## EXERCISE
Which lines of the material hold the word "will"? Copy each one.

## DATA EXTRACTS

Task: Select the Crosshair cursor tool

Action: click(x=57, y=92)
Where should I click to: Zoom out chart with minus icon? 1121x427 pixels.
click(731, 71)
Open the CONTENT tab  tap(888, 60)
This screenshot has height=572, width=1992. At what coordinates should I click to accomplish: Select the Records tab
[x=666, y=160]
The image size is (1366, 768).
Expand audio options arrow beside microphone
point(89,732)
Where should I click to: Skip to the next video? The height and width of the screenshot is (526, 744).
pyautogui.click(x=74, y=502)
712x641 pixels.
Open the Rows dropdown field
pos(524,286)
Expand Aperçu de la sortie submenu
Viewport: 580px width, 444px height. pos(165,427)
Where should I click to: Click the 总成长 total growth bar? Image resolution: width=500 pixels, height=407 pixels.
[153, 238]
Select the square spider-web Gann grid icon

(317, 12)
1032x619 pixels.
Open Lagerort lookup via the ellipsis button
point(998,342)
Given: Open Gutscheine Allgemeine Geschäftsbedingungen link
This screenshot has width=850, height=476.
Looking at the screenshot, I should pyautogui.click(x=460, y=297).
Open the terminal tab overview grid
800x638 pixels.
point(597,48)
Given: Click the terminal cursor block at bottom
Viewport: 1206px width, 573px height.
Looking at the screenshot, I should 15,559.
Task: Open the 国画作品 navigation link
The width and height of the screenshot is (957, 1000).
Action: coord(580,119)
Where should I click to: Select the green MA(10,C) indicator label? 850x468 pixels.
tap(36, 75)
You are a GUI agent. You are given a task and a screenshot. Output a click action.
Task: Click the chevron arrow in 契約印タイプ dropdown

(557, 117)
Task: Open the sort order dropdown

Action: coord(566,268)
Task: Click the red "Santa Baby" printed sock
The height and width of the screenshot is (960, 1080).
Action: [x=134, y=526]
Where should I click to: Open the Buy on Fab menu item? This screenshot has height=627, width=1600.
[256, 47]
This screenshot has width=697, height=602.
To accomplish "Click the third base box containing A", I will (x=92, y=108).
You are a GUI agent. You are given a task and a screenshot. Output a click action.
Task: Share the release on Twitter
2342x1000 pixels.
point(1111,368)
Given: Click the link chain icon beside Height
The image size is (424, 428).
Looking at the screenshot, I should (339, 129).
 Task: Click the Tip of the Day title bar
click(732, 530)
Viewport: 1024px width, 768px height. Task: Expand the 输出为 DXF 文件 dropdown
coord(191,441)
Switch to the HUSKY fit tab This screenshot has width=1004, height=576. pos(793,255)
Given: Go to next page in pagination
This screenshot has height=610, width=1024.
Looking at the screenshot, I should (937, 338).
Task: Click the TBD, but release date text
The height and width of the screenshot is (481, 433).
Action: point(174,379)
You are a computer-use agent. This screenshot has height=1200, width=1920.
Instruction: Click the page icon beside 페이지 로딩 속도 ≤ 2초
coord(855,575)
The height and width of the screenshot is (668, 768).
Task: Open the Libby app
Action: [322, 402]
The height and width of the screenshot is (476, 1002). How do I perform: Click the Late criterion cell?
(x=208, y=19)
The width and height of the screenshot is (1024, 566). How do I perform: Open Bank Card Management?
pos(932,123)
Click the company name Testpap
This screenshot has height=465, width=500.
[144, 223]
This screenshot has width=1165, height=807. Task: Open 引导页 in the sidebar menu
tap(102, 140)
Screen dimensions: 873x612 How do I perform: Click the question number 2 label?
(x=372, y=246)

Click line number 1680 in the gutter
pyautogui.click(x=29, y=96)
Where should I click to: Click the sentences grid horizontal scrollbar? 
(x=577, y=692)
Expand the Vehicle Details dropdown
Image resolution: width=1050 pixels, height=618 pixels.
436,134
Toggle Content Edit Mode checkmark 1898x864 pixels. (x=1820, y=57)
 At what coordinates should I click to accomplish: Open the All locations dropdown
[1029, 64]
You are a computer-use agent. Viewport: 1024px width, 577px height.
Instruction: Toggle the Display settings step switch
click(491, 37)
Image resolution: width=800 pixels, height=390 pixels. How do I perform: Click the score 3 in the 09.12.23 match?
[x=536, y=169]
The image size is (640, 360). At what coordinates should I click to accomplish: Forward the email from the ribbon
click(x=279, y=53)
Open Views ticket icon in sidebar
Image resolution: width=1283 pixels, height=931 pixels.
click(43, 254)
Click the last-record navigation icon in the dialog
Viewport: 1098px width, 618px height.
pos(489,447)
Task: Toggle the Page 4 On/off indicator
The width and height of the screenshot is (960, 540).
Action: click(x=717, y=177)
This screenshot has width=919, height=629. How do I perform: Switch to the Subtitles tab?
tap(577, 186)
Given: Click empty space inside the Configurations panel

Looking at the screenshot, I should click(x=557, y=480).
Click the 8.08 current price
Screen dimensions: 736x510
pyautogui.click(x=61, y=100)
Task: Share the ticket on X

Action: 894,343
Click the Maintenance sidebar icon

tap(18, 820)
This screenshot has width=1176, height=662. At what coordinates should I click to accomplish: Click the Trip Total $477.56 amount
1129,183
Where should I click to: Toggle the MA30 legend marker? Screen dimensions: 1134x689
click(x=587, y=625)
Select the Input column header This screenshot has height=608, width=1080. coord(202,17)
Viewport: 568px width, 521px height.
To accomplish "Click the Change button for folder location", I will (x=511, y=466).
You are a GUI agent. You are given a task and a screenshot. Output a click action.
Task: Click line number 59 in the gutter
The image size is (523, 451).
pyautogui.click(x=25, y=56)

## COMPLETED TASK
To accomplish "Click the third base box containing A", I will (x=92, y=108).
To accomplish "Click the Change button for folder location", I will (x=511, y=466).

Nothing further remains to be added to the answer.